Health Care Reform Comes with New Employee Anti-Retaliation Protections
In March 2010, President Barack Obama signed the health care reform bill into law. The Patient Protection and Affordable Care Act of 2009 (PPACA) includes several important whistleblower protections for employees who report abuse or suspected abuse of the new rights and obligations created under it.
Some of the most significant of these anti-retaliation protections include:
The health care reform bill amended the Fair Labor Standards Act (FLSA) and added a new anti-retaliation section to the law. This new section prohibits employers like hospitals, clinics, physicians and other care providers from taking retaliatory action against employees like nurses, administrators, technicians and fellow doctors who:
- Report or are about to report a suspected violation of Title I of the PPACA to their employer, the federal government or the state attorney general’s office
- Participate in an investigation of a suspected violation of Title I
- Refuse to participate in any activity the employee reasonably believes violates the Act
Title I includes things like prohibiting denial of coverage for pre-existing conditions, discriminating against those who receive health insurance subsidies under the health care reform bill.
Retaliation is broadly defined in Section 1558 and prohibits employers from not only firing employees who engage in protected conduct (like reporting that their employer is purposefully denying coverage to a potential insured based on a pre-existing condition), but also from discriminating against them in any manner with respect to their compensation, terms, conditions or other privileges of employment. The scope of prohibited retaliation under Section 1558 is purposefully broad — incorporating much of the language used in other whistleblower protection provisions of federal law.
Additionally, employees need only have a “reasonable belief” that a violation of Title 1 has occurred to be entitled to the protections under Section 1558.
Section 1558 also includes an employee-friendly burden of proof. The employee must prove by a preponderance of the evidence that his or her participation in a protected activity was a contributing factor in the action taken against him or her by the employer. The burden then shifts to the employer to prove by clear and convincing evidence – a much more difficult burden of proof – that the employer would have taken the same action against the employee if the employee had not engaged in the protected conduct.
Employee rights in Section 1558 cannot be waived and are not subject to arbitration, regardless of whether or not the employee has signed a mandatory arbitration agreement.
The PPACA also amends the False Claims Act (FCA) by changing the definition of “original source” to make it more favorable to those who may want to bring qui tam actions.

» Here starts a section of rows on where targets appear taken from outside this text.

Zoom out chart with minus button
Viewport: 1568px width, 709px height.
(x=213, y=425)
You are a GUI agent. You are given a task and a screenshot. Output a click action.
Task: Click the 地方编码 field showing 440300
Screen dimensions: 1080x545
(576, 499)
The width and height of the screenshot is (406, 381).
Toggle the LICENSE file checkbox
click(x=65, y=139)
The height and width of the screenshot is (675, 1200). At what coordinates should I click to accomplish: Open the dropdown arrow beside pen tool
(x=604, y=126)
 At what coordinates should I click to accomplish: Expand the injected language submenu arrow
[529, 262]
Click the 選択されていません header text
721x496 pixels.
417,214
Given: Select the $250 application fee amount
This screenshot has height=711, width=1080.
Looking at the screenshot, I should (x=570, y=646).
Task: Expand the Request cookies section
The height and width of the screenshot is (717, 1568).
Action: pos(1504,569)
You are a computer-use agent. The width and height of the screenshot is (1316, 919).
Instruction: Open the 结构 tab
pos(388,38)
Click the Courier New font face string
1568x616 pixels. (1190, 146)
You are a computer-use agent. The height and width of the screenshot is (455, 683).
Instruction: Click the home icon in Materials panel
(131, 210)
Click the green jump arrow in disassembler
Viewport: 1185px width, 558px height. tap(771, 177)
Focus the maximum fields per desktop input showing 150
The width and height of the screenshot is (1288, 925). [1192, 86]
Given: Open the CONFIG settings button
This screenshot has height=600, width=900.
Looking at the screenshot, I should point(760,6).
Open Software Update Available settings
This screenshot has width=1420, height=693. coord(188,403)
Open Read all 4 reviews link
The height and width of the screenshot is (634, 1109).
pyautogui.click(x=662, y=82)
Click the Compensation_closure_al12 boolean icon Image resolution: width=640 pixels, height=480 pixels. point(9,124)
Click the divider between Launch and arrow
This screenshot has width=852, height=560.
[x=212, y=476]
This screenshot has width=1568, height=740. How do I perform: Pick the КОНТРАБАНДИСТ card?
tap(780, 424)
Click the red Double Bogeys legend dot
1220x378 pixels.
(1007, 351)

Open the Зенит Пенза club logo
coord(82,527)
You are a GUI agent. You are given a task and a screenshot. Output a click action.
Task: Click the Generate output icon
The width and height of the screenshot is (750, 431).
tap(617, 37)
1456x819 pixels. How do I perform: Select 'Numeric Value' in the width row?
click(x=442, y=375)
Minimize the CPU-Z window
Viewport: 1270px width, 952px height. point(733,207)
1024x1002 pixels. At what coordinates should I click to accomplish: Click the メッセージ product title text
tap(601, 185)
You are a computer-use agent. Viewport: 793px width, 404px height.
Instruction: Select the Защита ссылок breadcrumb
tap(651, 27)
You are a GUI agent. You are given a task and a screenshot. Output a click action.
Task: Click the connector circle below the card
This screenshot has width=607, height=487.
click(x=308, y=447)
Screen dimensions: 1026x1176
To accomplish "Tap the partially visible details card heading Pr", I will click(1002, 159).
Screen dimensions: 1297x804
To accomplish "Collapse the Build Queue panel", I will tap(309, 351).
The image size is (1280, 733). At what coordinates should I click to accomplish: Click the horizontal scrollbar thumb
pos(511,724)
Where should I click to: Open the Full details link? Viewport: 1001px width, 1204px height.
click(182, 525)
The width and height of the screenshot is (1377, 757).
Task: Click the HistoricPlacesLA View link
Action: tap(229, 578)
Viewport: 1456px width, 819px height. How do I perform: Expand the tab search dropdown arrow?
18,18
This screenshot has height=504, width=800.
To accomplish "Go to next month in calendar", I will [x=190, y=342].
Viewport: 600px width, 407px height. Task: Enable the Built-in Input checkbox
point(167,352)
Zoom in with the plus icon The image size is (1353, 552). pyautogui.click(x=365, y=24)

Under Section 10104(j)(2), the original source exception now applies to:
- A person who, prior to public disclosure, has voluntarily disclosed information to the government on which allegations or transactions in the claim are based; or
- A person who has knowledge that is independent of and materially adds to publically disclosed allegations or transactions and who has voluntarily provided this information to the government before filing an action under the FCA
Under the FCA, qui tam actions cannot be based on information taken from the public record or other public source, unless it falls within the original source exception. By increasing the scope of the type of information that falls within this exception, the changes to the FCA also will increase the number of potential people who can bring qui tam actions.
The expansion of original source exceptions will hopefully help uncover fraudulent billing practices — employees can now maintain a qui tam action for retaliation for revealing information that will eventually be publicly disclosed or discovered by the government, provided they reported that information prior to its public disclosure. An example of this would be if one of an insurance company’s employees reported fraudulent claims being submitted to Medicare for reimbursement and suffered a detrimental result prior to that information becoming public knowledge.
The health care bill also includes two provisions that protect employees who work at nursing homes and other long-term care facilities. Section 6709(b)(3) requires long-term care facilities that receive a minimum of $10,000 in federal funding to report any reasonable suspicion of a crime committed against one of the facility’s residents to the US Department of Health and Human Services (DHHS). Failure to do so can result in a fine up to $300,000.
Additionally, the section also prohibits employers from retaliating against employees who file reports of suspected crimes with the DHHS. Employers who violate the anti-retaliation provision may be fined up to $200,000 and may be excluded from federal programs, including social aide programs like Medicaid and Medicare, for up to two years.
Section 6105 requires each state to make federally standardized complaint forms available to all nursing home residents by March 2011. The section also requires each state to create a complaint resolution process to investigate the complaints and make sure that those filing the complaints are not retaliated against.
The new retaliation protections included in the health care reform law are meant to protect those who are in the best position to report violations of the law. Employers may not retaliate or otherwise punish employees who step forward to report what they reasonably believe to be an abuse by firing them, demoting them, docking their pay or taking other adverse employment action.
Employees who have been subjected to retaliation for engaging in a protected activity may be entitled to job reinstatement, back wages and other damages.